Iniziato con i rumori della città, il film passa ai messaggi vocali che Thea manda a un amico subito dopo lo stupro. Disperata, corre a casa a fare la doccia per togliersi di dosso il terrore di ciò che le è accaduto. È il suo amico a rispondere subito: “È importante preservare le prove”. Per quanto dolorose e umilianti possano essere, è importante avviare il procedimento giudiziario. Questa prima parte del film è completamente diegetica: ascoltiamo i vocali guardando lo schermo nero. Perché ciò che è successo rappresenta il buio, da cui non sembra esserci uscita e salvezza. Rier tornerà a questa mossa ancora una volta, sempre per nascondere Thea dal suo racconto sullo stupro in conversazione con lo psicologo.

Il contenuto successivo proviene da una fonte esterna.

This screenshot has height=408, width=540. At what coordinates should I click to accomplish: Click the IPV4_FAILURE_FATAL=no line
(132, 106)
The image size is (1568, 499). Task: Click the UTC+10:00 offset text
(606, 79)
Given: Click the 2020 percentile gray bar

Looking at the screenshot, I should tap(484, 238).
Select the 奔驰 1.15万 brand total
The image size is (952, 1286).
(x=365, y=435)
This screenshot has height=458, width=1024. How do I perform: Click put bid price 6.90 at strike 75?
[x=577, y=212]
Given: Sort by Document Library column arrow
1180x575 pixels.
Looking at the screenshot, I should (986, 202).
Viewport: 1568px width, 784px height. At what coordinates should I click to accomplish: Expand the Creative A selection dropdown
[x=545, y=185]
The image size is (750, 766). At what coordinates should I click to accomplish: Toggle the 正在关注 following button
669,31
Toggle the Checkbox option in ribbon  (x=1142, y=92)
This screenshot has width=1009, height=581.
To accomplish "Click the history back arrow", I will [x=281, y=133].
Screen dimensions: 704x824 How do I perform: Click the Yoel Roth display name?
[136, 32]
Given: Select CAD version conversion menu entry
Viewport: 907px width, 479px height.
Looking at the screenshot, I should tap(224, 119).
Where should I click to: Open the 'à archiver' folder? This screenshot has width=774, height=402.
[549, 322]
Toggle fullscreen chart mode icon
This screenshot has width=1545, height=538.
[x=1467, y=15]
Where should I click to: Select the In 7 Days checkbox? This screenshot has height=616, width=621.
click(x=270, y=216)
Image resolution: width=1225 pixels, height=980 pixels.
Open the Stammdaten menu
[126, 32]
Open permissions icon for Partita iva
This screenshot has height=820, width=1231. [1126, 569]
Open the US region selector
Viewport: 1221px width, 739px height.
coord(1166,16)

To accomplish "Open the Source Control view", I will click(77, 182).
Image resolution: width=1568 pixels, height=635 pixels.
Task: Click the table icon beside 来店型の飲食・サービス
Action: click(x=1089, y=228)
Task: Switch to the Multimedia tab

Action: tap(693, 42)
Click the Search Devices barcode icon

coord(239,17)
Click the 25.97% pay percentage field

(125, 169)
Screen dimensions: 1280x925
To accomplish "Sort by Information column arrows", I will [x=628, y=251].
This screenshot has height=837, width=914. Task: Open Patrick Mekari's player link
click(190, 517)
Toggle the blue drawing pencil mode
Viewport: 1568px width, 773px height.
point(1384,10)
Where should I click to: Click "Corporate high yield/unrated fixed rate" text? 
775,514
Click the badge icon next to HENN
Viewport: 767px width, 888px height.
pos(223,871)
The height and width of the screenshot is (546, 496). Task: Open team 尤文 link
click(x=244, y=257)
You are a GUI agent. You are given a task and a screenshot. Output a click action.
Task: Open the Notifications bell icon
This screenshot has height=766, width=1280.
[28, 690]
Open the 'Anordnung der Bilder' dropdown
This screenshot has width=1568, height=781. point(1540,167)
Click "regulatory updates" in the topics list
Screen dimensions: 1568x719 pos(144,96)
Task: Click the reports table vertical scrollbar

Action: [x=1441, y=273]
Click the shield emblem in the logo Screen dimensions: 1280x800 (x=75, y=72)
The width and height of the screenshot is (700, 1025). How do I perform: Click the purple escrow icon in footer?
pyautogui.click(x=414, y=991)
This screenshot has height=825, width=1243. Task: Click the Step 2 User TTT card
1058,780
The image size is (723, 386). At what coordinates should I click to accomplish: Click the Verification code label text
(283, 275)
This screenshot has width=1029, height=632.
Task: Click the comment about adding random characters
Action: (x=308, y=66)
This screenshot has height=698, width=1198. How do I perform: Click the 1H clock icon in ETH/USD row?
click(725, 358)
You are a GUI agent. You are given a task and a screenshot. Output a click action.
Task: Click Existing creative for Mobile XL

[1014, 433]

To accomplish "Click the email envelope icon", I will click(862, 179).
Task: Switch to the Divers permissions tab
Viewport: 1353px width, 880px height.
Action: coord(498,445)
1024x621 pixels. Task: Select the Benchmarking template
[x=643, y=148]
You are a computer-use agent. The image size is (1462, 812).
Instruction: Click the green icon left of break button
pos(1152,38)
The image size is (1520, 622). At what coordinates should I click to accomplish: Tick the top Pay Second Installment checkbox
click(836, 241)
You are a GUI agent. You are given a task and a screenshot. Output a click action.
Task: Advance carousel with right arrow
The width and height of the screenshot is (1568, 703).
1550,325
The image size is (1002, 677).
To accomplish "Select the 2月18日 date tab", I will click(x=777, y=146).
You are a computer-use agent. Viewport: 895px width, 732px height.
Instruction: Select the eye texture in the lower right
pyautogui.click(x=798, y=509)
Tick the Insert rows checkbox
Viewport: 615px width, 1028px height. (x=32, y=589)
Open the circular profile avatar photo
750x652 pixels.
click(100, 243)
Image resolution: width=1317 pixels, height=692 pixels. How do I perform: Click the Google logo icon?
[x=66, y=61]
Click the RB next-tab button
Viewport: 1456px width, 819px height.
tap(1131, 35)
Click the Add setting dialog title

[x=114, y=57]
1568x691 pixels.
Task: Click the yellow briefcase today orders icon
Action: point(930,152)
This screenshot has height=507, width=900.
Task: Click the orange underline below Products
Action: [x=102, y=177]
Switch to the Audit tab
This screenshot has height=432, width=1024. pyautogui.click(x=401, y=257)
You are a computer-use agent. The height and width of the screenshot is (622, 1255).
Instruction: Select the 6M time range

La profondità delle ferite in seguito alla violenza sessuale ha generato in Thea delle nevrosi a lungo termine. Dopo quattro anni dallo stupro lei sta ancora rimettendo insieme i pezzi di sé. Durante la sessione di terapia conferma che ciò che le viene in mente, quando ci pensa, è una reazione fisica più che un’immagine. Non ricorda più i volti, né l’atto proprio, ma la sensazione terribile di aver perso se stessa. La stanno seguendo gli incubi più oscuri: “A volte arrivo a sognare persone che conosco, persone importanti per me, […] che mi violentano nei sogni”. Quando le capita di entrare in ospedale ricorda l’esperienza dolorosa dell’esame medico di quella volta. 

“Ho provato di tutto finché non ho sentito più nulla perché mi sono vista morire. Ma ne parlo apertamente perché non dobbiamo tacere su ciò che conta”.

La danza come cura

Ciò che Thea aveva cercato per tanto tempo – scappare in qualche modo dal suo corpo, dalla sua vita – non l’ha aiutata a ritrovare la sua corporeità. Il lungo percorso di guarigione lo affronta attraverso la danza: Thea è ballerina professionista che dà lezioni di gruppo e individuali. Tramite le coreografie impara e insegna alle donne a percepire la propria tattilità e indirizzare la paura.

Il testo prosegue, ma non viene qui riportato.